Mathematical Model
==================

This page summarizes the optimization problem solved by OCEAN at the modeling
level. The goal is not to reproduce every implementation detail of every
backend, but to make the shared mathematical structure explicit.

Problem statement
-----------------

Let:

- :math:`\hat{x} \in \mathcal{X}` be the query instance,
- :math:`y` be the desired target class,
- :math:`x` be the counterfactual decision vector.

The ensemble prediction rule is:

.. math::

   \hat{y}(x) \in \arg\max_{c \in \mathcal{Y}} f_c(x).

At a high level, OCEAN solves:

.. math::

   x^\star \in \arg\min_{x \in \mathcal{X}} d(x, \hat{x})
   \quad \text{s.t.} \quad
   f_y(x) \ge f_c(x) + \varepsilon_c,
   \qquad \forall c \neq y.

Here :math:`f_c(x)` is the class-:math:`c` component of the ensemble decision
function, evaluated at the candidate counterfactual :math:`x`. The tie-breaking
constant is defined as:

.. math::

   \varepsilon_c =
   \begin{cases}
   \varepsilon & \text{if } c < y, \\
   0 & \text{otherwise.}
   \end{cases}

This enforces that the target class is strictly preferred, including in the
presence of ties. The default value of :math:`\varepsilon` depends on the
backend:

- MIP uses :math:`\varepsilon = 2^{-16} = 1/65536 \approx 1.5259 \times 10^{-5}`.
- CP uses :math:`\varepsilon = 1` because the score expressions are integer
  scaled.
- MaxSAT uses :math:`\varepsilon = 1` after integerizing the score
  differences used in the pseudo-Boolean encoding.

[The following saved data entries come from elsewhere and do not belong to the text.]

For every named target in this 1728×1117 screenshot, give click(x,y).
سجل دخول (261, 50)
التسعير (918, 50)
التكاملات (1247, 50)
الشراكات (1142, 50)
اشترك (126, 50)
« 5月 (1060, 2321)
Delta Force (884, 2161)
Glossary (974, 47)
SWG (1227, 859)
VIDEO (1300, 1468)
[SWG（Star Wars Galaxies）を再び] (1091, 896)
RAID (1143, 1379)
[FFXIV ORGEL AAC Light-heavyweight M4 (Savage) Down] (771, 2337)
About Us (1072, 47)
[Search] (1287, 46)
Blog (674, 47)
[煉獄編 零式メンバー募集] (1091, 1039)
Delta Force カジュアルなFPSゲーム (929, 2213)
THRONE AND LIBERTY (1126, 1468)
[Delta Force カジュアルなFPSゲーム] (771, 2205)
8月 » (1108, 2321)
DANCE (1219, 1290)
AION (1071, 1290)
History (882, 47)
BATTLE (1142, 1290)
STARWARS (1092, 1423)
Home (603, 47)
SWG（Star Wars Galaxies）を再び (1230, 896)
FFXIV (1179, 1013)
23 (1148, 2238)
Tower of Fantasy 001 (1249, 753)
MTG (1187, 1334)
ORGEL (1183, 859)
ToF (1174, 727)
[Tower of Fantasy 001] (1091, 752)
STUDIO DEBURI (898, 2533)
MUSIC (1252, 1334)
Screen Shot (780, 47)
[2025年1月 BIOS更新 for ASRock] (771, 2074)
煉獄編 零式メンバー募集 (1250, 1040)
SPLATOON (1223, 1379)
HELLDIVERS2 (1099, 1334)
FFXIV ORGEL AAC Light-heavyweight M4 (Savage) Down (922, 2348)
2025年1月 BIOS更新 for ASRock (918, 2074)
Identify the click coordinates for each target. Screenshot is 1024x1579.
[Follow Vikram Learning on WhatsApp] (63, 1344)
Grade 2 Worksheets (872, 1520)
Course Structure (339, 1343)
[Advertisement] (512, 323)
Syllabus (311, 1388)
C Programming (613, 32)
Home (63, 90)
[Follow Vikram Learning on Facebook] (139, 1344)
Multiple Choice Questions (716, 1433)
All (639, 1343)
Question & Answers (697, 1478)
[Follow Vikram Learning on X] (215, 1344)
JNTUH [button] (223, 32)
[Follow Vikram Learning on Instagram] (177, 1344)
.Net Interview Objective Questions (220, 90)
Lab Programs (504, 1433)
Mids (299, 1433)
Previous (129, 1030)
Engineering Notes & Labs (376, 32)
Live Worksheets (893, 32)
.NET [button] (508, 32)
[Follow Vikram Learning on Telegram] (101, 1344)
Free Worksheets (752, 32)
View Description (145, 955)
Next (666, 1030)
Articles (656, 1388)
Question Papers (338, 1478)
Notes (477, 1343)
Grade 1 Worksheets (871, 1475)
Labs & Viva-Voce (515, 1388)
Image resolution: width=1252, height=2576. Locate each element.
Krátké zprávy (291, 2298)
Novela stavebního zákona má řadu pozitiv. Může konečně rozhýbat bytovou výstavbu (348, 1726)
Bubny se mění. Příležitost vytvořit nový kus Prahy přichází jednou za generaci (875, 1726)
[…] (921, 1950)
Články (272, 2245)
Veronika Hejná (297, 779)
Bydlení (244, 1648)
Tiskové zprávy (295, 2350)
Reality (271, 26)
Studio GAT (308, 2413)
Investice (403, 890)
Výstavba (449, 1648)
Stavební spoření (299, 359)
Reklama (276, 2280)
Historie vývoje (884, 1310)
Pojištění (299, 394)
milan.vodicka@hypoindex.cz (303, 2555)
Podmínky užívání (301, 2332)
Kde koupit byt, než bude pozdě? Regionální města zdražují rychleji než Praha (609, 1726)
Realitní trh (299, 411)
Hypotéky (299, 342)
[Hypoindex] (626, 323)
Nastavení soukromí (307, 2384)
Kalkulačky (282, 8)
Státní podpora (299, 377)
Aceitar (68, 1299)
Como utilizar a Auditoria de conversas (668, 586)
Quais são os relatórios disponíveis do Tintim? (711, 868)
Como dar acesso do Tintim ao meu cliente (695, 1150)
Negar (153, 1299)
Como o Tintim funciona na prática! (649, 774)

The MIP backend also uses a numerical strictness constant
:math:`\eta = \texttt{num\_epsilon} = 2^{-6} = 1/64 = 0.015625` for strict
right-branch comparisons in numerical splits.

Feature domains
---------------

The feasible set :math:`\mathcal{X}` depends on the feature type produced by
:func:`ocean.feature.parse_features`.

Continuous feature
   .. math:: x_j \in [a_j, b_j]

Ordinal discrete feature
   .. math:: x_j \in D_j = \{d_{j,1}, \dots, d_{j,m_j}\}

Binary feature
   .. math:: x_j \in \{0, 1\}

Unordered nominal feature
   Encoded as a one-hot block :math:`u_{j,k}` with:

   .. math::

      u_{j,k} \in \{0, 1\},
      \qquad
      \sum_{k \in K_j} u_{j,k} = 1.

This is why ordinal features and one-hot encoded features are treated
differently in OCEAN: ordinal values belong to an ordered finite set, while
unordered categories are modeled as mutually exclusive indicator variables.

Tree path variables
-------------------

For each tree :math:`t` and each leaf :math:`\ell` of that tree, OCEAN creates
path or leaf-selection variables. Abstractly, they satisfy:

.. math::

   p_{t,\ell} \in \{0, 1\},
   \qquad
   \sum_{\ell \in \mathcal{L}_t} p_{t,\ell} = 1.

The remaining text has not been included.